Lines for locating words and elements:
— START —

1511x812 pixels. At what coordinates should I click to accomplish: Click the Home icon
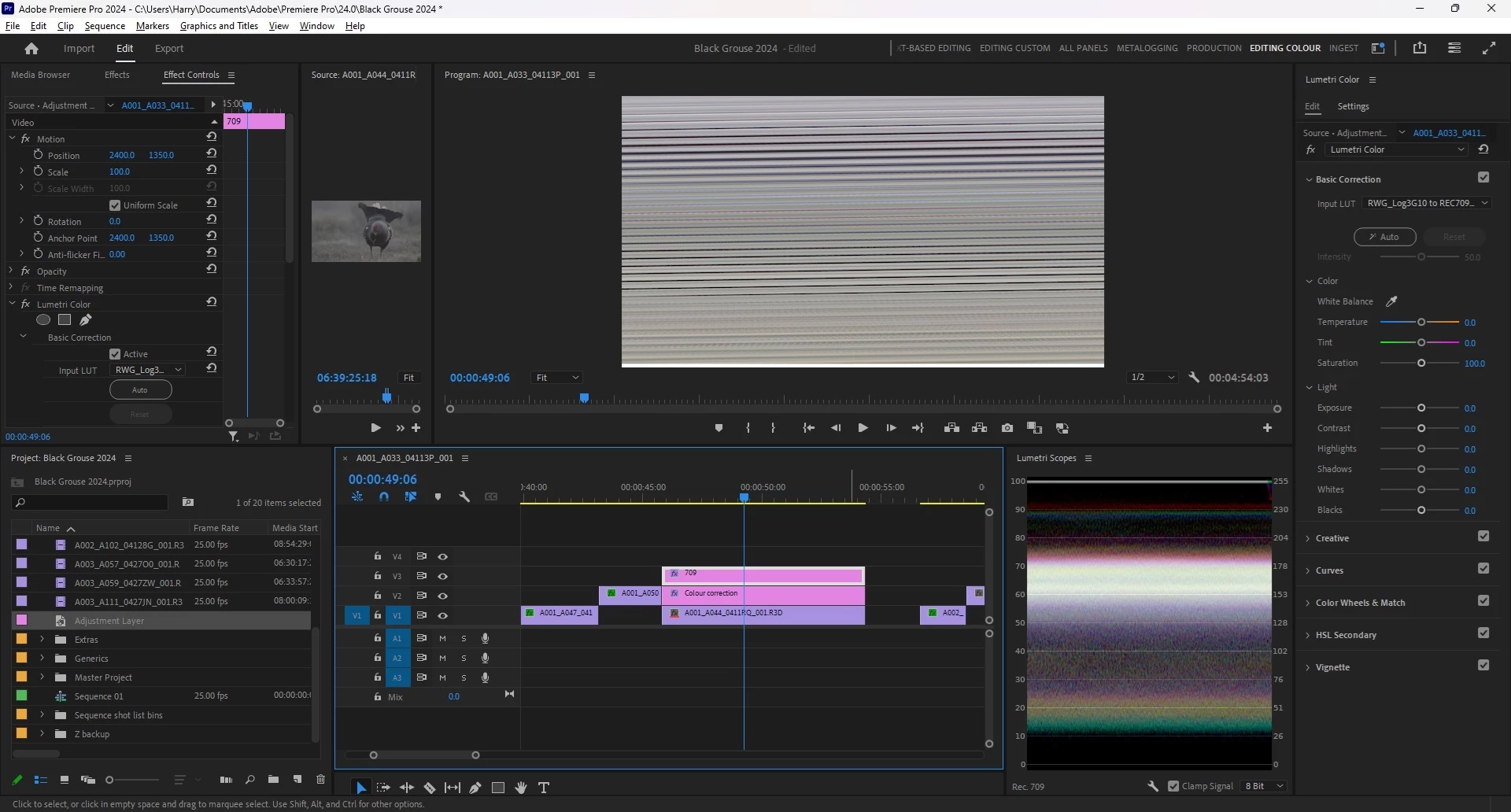point(31,49)
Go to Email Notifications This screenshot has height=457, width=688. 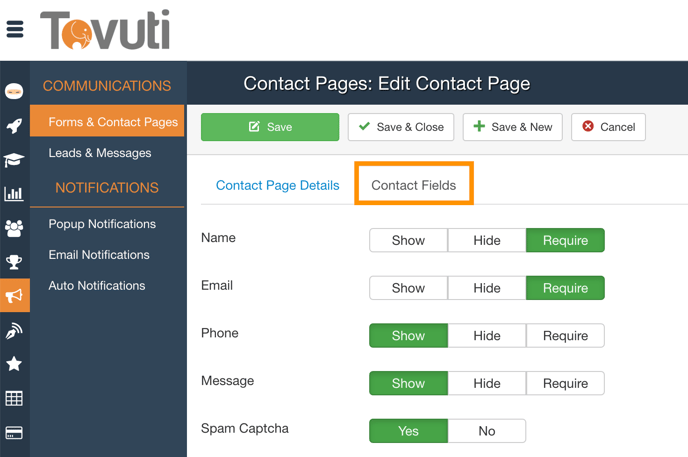pyautogui.click(x=99, y=255)
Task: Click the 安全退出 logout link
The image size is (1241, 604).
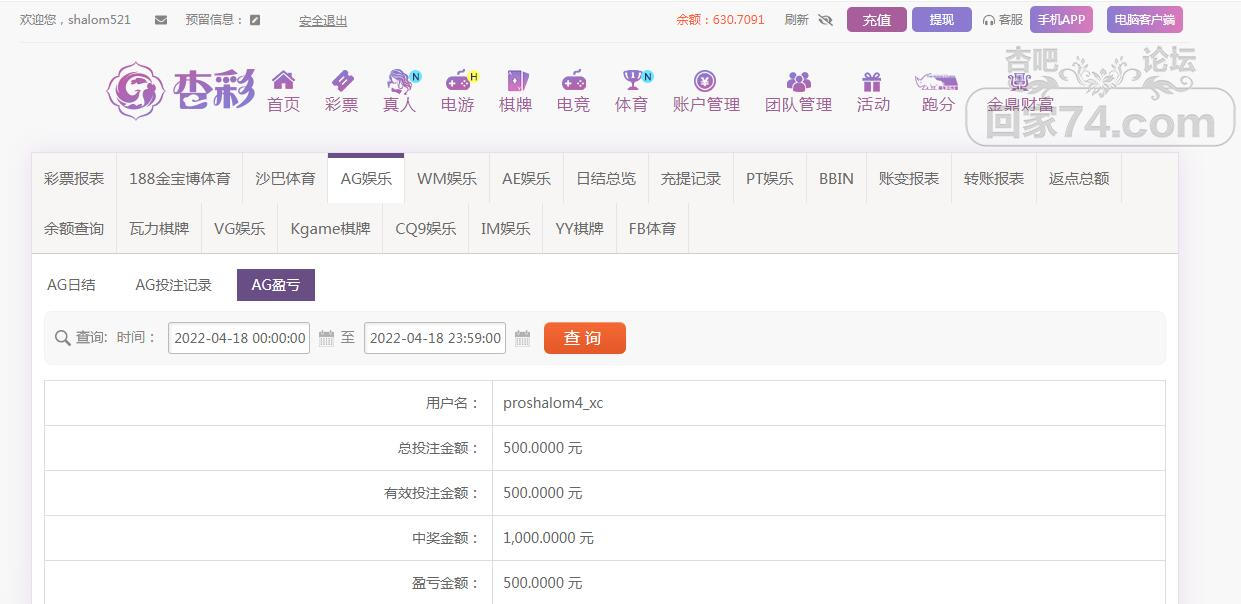Action: click(323, 20)
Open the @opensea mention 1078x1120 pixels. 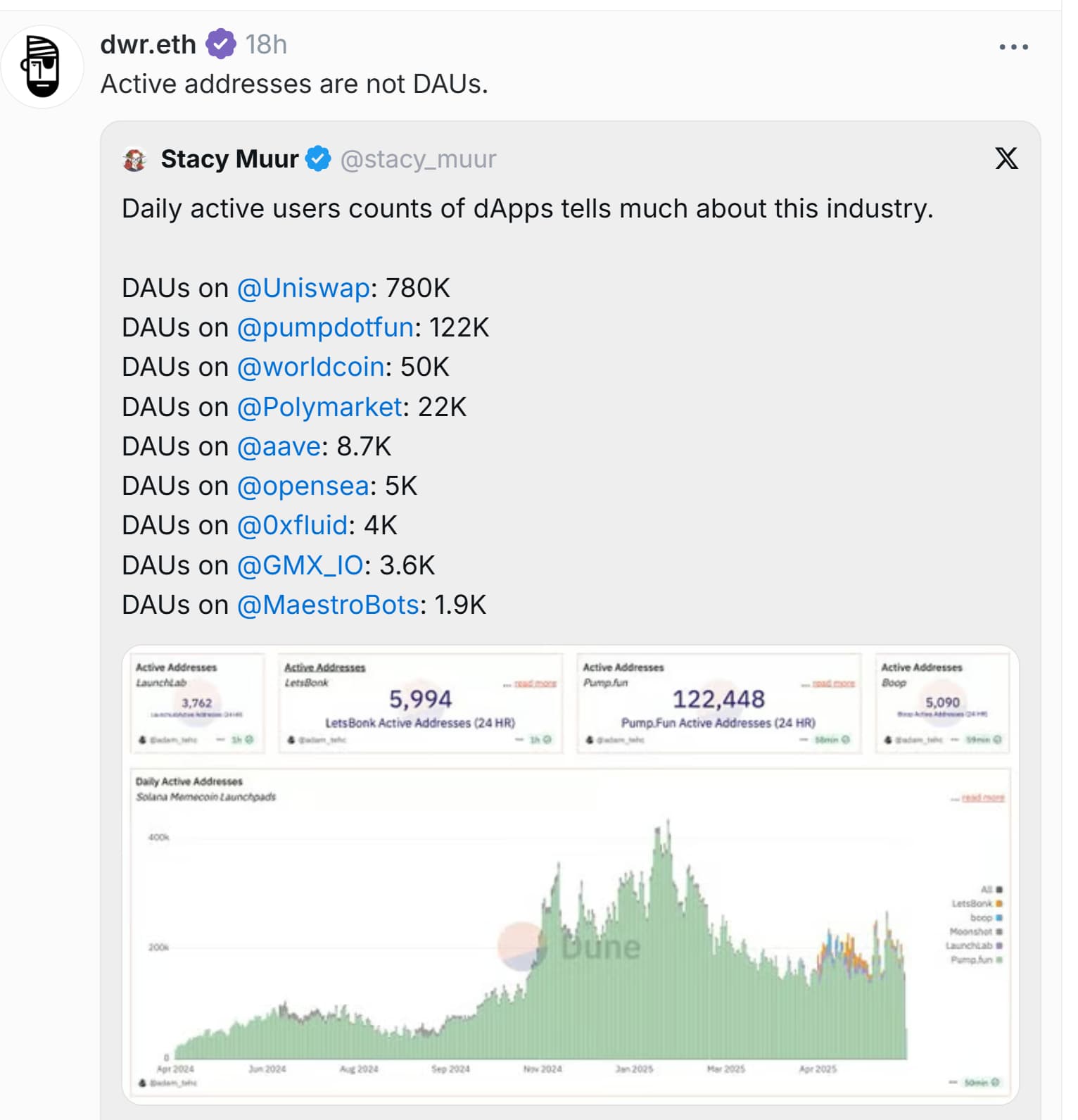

— END —

What the task asks:
Rewrite the lines, requests included, starting at the one containing "Task: Click the 安全退出 logout link" and ending at the last line, shifting every coordinate in the answers up by 144. Leave the pictures out.

Reply to the task:
Task: Click the 安全退出 logout link
The image size is (1241, 604).
Action: click(467, 164)
Open the @opensea mention 1078x1120 pixels. 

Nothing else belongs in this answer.